THE BASIS POINT

Still Floating Rates After Worse Home Price Data & Before Fed Press Conference

 


Yesterday’s early-week rate outlook said to hold on locking rates until just before tomorrow’s post-FOMC meeting press conference, and we’re sticking with that given today’s weak February home price data as well as stock and bond trading signals.

The S&P Case Shiller February 2011 report of existing home prices showed average U.S. home prices declined 3.3% from February 2010. This puts the 20-U.S.-metro-area home price average just above its April 2009 bottom, and nationwide home prices are now at similar levels to what they were in Summer 2003. Here’s some perspective from Case Shiller Index head David Blitzer:

Recent data on existing-home sales, housing starts, foreclosure activity and employment confirm that we are still in a slow recovery. Existing home sales and housing starts rose in March, but remain close to recent lows. Foreclosure activity showed decreases in mortgage delinquencies in the fourth quarter of 2010, but are still close to historic highs. The nation and 34 states registered a decline in their unemployment rates for March.

Stocks and bonds are both rallying today. The S&P broke above a key technical barrier and is currently at 1349. Mortgage bonds are up 16 basis points and the 10yr Note is up 19 basis points to yield 3.34%.

Lenders price rate sheets using mortgage bonds (and rates rise when bond prices rise in a rally), but the 10yr Note is still the broader rate market barometer. So the cautious floating stance holds until 10yr Notes sell and 10yr yields rise closer to 3.4%.

As noted yesterday, consumers should consider locking rates before the FOMC announcement 12:30 ET Wednesday followed by a Ben Bernanke’s press conference at 2:15 pm ET.

Unless you have the stomach to hold out for the Fed’s verdict.

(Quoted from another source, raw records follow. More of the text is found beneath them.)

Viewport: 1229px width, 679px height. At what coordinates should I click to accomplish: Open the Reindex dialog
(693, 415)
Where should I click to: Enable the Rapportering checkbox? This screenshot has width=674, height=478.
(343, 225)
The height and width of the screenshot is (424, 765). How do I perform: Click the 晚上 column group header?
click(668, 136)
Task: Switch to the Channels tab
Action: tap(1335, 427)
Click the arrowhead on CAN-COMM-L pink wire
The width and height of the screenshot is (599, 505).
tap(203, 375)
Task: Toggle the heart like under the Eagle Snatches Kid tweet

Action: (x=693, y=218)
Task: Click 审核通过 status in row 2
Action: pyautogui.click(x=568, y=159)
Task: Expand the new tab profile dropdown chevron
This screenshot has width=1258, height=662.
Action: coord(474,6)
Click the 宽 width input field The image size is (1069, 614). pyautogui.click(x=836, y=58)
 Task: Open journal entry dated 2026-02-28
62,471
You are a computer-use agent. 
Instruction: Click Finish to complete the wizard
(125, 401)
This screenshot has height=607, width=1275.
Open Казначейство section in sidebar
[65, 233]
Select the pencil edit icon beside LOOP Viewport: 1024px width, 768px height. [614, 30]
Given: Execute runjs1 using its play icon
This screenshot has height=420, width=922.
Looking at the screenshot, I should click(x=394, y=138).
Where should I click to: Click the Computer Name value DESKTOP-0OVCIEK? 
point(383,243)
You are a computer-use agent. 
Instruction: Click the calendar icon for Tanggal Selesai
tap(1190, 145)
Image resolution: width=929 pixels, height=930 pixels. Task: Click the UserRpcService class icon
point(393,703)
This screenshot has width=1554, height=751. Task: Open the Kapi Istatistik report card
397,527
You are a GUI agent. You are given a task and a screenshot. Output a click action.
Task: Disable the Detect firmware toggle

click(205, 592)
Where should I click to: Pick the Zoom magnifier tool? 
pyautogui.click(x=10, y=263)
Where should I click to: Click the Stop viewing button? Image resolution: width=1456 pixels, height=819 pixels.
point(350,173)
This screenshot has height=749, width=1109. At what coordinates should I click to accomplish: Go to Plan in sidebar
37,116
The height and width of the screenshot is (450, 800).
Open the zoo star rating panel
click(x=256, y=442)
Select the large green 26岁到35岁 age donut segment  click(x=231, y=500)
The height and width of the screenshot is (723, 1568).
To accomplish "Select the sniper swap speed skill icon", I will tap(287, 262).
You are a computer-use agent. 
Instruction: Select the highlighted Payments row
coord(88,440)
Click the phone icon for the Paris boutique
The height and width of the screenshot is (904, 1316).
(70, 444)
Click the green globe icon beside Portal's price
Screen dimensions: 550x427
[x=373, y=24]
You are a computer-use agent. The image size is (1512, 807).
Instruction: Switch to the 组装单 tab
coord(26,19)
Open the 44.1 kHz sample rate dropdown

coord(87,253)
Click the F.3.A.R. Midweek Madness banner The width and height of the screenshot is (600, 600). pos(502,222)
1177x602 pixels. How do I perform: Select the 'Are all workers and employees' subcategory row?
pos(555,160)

If they say they’ll retain their accommodative rate stimulus stance, your bet would be right and rates would be the same or slightly lower. Our bet is that bonds sell and rates move up slightly because the Fed will signal, albeit subtly, that their extreme rate stimulus will soon be over.

Footnote on Case Shiller Home Price Data:
The index tracks existing single family homes, and is a credible pricing barometer for broad market analysis because it excludes condos and new construction. Condos can have more volatile pricing, and new construction pricing can be artificially set by builders, especially in times of distress when discounts an incentives can skew pricing. S&P refers to 10 and 20 “City” Composites, but these are actually metropolitan regional areas, not just cities. For example, where the city says San Francisco, this isn’t just San Francisco, but rather 5 counties in the Bay Area region (see page 9 of this PDF): Alameda, Contra Costa, Marin, San Francisco, San Mateo.